**EXERCISE**: An exact transcription of the lines from the one holding "Open the Save Project option" to the end of the entries below, and nothing more, is the required answer. Please omit the pictures.

Stored items from a collection:
Start of Block

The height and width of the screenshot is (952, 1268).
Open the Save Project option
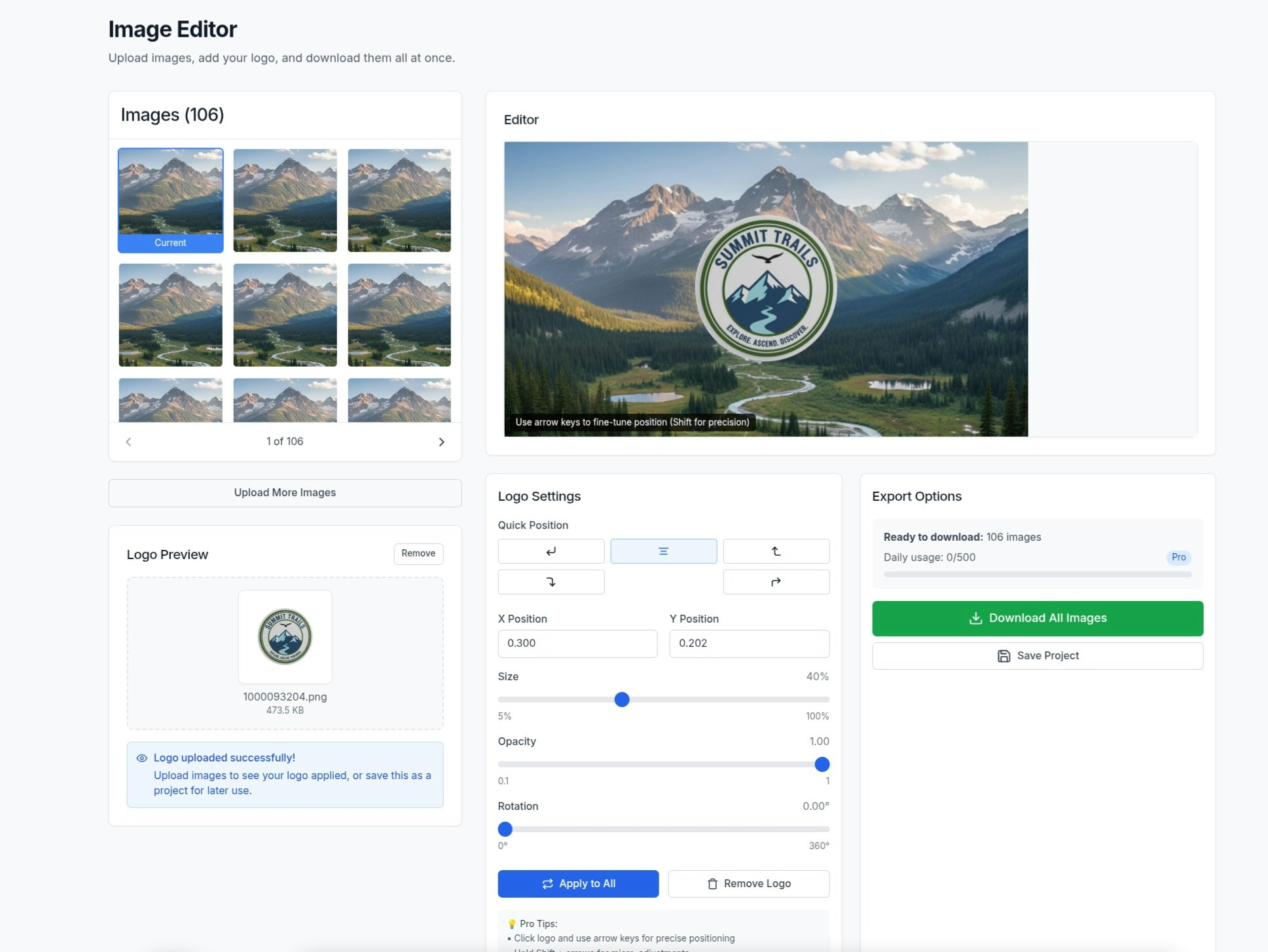[1037, 655]
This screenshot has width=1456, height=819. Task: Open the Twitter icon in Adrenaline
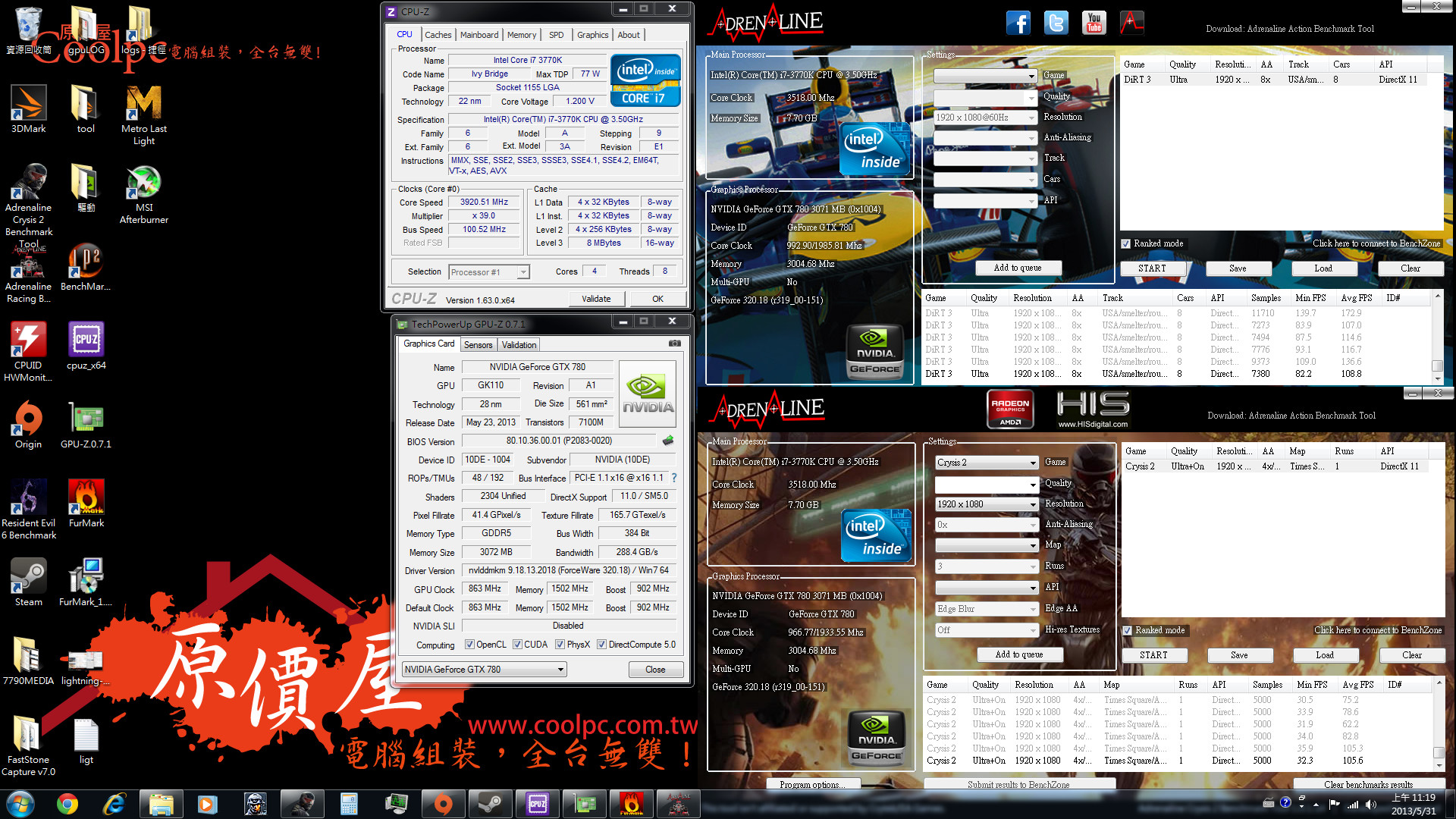[1056, 23]
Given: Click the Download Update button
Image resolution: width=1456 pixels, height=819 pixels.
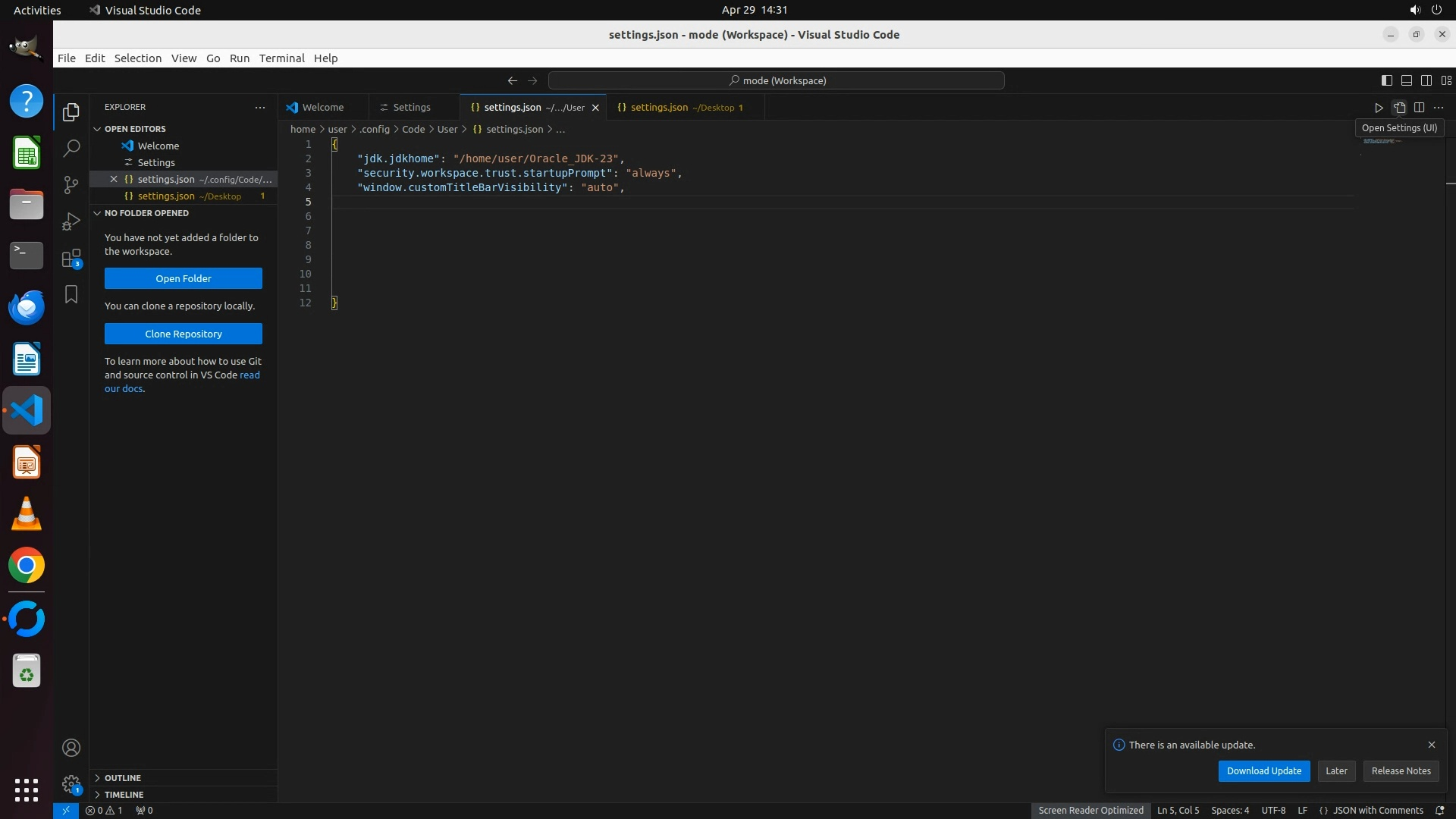Looking at the screenshot, I should pyautogui.click(x=1263, y=770).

End of Block

**SOLUTION TO THE PROBLEM**:
Open the Save Project option
[1037, 655]
This screenshot has width=1456, height=819. Task: Open the Twitter icon in Adrenaline
[1056, 23]
Given: Click the Download Update button
Image resolution: width=1456 pixels, height=819 pixels.
Looking at the screenshot, I should pyautogui.click(x=1263, y=770).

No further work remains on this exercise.